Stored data
=== Begin Enclosure ===

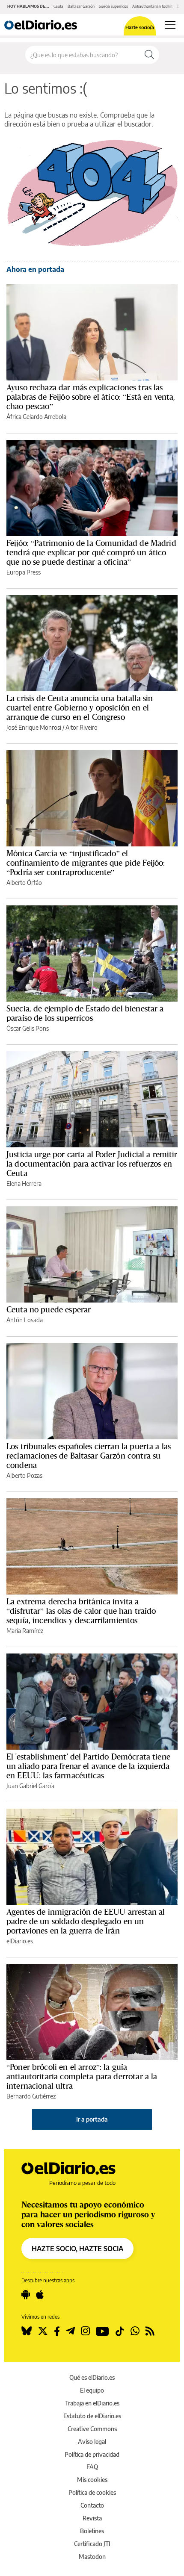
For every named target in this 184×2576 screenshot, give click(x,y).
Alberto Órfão (24, 882)
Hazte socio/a (139, 27)
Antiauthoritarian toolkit (152, 6)
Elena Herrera (24, 1183)
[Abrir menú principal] (170, 25)
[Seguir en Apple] (40, 2295)
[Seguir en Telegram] (70, 2331)
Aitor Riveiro (81, 727)
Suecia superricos (113, 6)
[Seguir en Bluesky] (26, 2331)
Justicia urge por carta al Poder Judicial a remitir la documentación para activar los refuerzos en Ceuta (92, 1163)
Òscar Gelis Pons (27, 1028)
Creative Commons (92, 2428)
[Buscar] (149, 55)
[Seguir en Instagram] (85, 2331)
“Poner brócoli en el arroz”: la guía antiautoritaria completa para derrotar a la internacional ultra (81, 2076)
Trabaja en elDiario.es (92, 2403)
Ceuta (58, 6)
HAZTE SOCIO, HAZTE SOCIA (77, 2248)
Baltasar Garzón (81, 6)
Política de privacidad (92, 2454)
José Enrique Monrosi (33, 727)
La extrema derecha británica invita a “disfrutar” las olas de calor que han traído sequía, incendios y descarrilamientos (81, 1610)
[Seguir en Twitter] (43, 2331)
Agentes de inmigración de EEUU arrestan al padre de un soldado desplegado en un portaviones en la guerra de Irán (85, 1921)
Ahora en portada (35, 269)
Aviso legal (92, 2441)
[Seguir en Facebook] (57, 2331)
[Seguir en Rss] (149, 2331)
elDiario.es (19, 1941)
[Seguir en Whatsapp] (135, 2331)
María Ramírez (24, 1630)
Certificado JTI (92, 2543)
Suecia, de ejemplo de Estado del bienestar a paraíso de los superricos (85, 1013)
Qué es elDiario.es (92, 2377)
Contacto (92, 2505)
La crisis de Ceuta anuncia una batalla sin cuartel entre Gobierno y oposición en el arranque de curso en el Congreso (79, 707)
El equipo (92, 2390)
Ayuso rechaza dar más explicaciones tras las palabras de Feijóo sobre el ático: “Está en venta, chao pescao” (90, 396)
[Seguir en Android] (25, 2295)
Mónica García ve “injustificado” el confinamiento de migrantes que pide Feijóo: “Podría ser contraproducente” (85, 862)
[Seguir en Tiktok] (120, 2331)
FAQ (92, 2466)
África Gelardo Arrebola (36, 416)
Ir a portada (92, 2119)
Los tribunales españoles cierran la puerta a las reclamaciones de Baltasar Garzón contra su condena (88, 1455)
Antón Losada (24, 1319)
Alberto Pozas (24, 1475)
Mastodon (92, 2556)
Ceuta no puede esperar (48, 1309)
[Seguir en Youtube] (102, 2331)
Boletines (92, 2531)
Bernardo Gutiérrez (31, 2096)
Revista (92, 2518)
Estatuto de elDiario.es (92, 2416)
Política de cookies (92, 2492)
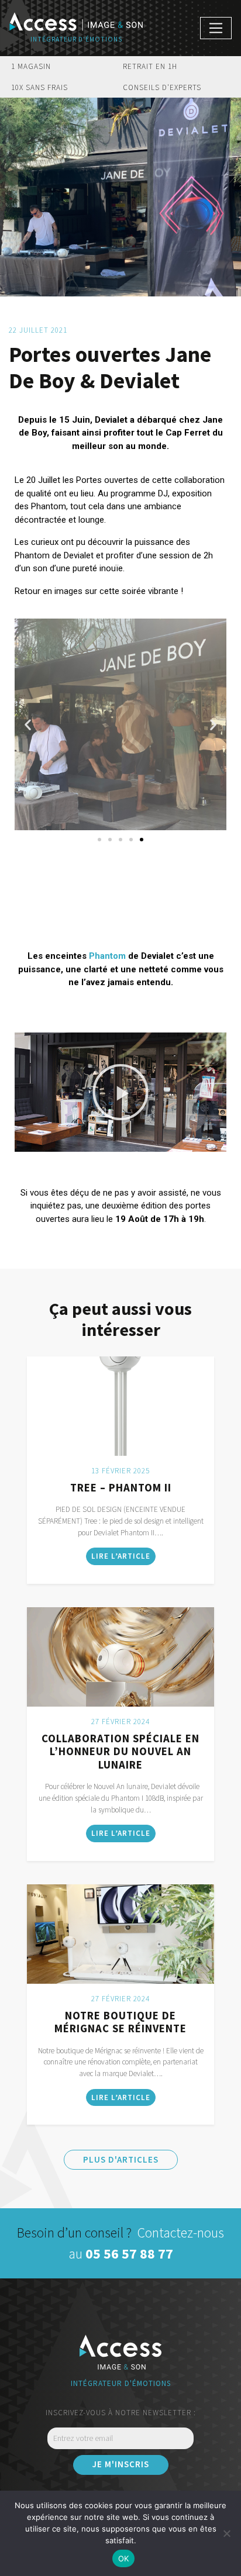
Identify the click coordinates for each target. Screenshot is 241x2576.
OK (123, 2558)
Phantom (107, 956)
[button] (27, 724)
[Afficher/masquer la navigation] (216, 28)
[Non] (226, 2533)
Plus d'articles (121, 2159)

=== End Enclosure ===

Task statement. Each line with the word "target" in the records above belongs in the result; copy all of them.

Finished task.
For every named target in this 184×2576 screenshot, give click(x,y).
Identify the click coordinates for each target. Screenshot is 241x2576.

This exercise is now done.